Some of these work-based solutions may involve costs which will raise the eyebrows of managers at higher levels. Those managers must appreciate the long-term benefits of a more sustainable workforce that can come from investments in workload management. In other words, leaders are key to this process, because they can be the fulcrums for positive sleep-based changes in workplaces. Leaders must understand how sleep is a human sustainability issue which is critical to maintaining valuable human capital. For most leaders, this necessitates training regarding the importance of sleep not only for health, but for work outcomes as well. With such training, leaders can avoid being the cause of poor sleep and can instead be champions for the idea that employees are only the best versions of themselves when they get the sleep they need. An example of a leader who explicitly pushed for a sleep-friendly environment is former AETNA CEO Mark Bertolini, who set up a bonus program to incentivize sleep for the company’s employees.

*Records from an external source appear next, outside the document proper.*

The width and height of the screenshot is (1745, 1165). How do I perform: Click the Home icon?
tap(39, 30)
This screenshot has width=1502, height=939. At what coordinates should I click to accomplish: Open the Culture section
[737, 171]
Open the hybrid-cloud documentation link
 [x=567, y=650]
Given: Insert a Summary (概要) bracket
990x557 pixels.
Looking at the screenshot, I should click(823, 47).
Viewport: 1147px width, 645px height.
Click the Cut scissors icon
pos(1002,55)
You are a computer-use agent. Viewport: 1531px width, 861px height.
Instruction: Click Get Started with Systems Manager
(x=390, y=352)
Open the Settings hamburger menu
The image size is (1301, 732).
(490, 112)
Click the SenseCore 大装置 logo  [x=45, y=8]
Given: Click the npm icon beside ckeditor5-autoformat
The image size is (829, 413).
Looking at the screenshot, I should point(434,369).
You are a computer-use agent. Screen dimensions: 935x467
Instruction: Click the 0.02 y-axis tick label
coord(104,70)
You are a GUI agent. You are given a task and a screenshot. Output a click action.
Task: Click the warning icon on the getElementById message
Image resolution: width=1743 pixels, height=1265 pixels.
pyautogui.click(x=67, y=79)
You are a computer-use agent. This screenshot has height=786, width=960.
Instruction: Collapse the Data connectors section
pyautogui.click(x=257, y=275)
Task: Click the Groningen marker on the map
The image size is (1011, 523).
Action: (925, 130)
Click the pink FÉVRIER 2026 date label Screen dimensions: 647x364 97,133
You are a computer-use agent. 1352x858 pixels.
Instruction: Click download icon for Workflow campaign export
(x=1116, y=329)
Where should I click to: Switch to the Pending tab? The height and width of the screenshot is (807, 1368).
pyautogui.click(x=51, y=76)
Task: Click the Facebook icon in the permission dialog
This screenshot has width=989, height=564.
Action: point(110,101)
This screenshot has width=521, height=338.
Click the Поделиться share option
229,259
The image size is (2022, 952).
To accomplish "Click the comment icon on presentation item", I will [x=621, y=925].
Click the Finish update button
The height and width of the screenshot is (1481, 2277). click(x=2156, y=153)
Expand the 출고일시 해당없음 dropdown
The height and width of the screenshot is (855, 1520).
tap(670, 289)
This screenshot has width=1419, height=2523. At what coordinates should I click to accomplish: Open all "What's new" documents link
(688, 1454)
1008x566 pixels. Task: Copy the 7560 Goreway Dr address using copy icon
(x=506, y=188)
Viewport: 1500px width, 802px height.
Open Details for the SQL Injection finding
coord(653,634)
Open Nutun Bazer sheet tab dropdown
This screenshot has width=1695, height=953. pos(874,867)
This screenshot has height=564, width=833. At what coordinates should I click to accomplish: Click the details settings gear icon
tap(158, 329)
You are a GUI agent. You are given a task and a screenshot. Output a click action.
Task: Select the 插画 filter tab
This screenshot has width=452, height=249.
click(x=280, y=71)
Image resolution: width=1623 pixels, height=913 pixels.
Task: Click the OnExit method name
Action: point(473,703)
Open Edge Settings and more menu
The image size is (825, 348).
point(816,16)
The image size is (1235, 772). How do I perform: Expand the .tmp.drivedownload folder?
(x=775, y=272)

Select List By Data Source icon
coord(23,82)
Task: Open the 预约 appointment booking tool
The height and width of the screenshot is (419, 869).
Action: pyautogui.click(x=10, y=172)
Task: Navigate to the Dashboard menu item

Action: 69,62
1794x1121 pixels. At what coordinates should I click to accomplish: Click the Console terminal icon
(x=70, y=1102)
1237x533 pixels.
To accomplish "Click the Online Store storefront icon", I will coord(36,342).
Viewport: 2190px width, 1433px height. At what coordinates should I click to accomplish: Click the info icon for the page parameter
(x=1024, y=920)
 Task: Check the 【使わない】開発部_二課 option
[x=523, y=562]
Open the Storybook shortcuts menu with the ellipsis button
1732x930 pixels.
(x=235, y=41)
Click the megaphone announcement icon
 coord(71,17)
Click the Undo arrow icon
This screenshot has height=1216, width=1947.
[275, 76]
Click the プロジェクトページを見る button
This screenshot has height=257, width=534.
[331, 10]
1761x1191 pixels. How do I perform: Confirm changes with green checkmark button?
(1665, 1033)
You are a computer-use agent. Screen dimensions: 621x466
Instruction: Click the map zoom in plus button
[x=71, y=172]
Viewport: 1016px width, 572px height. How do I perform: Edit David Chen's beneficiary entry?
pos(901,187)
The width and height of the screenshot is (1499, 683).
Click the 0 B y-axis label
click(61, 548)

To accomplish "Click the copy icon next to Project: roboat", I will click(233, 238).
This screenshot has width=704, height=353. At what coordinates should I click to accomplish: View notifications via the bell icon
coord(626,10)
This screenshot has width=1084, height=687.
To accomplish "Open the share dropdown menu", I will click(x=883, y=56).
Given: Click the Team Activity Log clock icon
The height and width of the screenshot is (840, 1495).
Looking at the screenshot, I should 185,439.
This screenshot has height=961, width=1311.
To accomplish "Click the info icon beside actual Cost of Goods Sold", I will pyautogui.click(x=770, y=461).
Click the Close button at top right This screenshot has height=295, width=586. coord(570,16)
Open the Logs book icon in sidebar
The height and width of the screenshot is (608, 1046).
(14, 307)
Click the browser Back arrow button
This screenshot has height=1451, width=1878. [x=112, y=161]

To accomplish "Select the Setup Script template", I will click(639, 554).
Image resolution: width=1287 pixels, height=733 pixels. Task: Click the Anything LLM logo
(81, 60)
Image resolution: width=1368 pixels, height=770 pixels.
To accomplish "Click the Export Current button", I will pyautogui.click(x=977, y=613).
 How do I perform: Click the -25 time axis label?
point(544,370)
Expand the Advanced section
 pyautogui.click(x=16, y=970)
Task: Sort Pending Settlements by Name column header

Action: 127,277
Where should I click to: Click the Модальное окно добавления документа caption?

So, what does this mean in sum? Just like you make trade-offs and choices in your strategic decisions, you also make trade-offs when it comes to sleep – both for yourself and the people you lead. We argue here that many senior managers trade-off too much sleep for marginal improvements in productivity; and they do so without even being completely aware of the damaging side effects, both for their long-term health and their short-term decision-making capabilities. It’s time to wake up to this reality.